Task item
In the entries, find all lines that hold the word "date" and copy them.

---------- Records for this task

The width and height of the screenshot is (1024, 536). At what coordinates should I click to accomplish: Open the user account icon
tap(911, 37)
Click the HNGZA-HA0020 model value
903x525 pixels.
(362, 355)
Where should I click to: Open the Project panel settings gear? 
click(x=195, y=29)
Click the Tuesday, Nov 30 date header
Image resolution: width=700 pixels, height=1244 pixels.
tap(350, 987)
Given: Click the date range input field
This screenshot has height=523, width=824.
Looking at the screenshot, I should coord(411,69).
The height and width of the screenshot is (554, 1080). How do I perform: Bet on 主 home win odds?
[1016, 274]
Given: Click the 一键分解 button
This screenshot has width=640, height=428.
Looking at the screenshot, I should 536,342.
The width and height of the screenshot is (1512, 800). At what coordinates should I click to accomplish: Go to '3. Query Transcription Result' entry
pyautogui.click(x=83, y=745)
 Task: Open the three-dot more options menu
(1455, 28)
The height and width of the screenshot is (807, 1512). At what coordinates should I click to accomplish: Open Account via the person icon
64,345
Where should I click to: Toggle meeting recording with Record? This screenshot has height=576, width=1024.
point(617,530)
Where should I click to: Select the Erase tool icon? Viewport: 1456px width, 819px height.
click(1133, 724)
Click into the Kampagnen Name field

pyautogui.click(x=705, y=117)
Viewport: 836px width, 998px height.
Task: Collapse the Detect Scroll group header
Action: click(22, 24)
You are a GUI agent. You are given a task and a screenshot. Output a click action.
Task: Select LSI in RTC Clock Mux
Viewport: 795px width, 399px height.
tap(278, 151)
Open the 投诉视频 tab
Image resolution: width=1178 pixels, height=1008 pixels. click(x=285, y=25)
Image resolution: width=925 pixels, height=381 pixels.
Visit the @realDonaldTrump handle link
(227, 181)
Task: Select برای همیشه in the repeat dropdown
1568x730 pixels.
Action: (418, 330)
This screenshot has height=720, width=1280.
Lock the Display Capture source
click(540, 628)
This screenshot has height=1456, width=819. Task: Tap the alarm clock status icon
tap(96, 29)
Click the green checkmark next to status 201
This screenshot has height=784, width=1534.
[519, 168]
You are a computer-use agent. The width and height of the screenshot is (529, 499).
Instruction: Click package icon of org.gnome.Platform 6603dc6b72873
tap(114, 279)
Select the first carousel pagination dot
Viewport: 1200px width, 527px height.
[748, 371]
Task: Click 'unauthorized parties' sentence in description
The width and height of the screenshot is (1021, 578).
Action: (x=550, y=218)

--------------------

Solution below
Click the Tuesday, Nov 30 date header
Given: Click the date range input field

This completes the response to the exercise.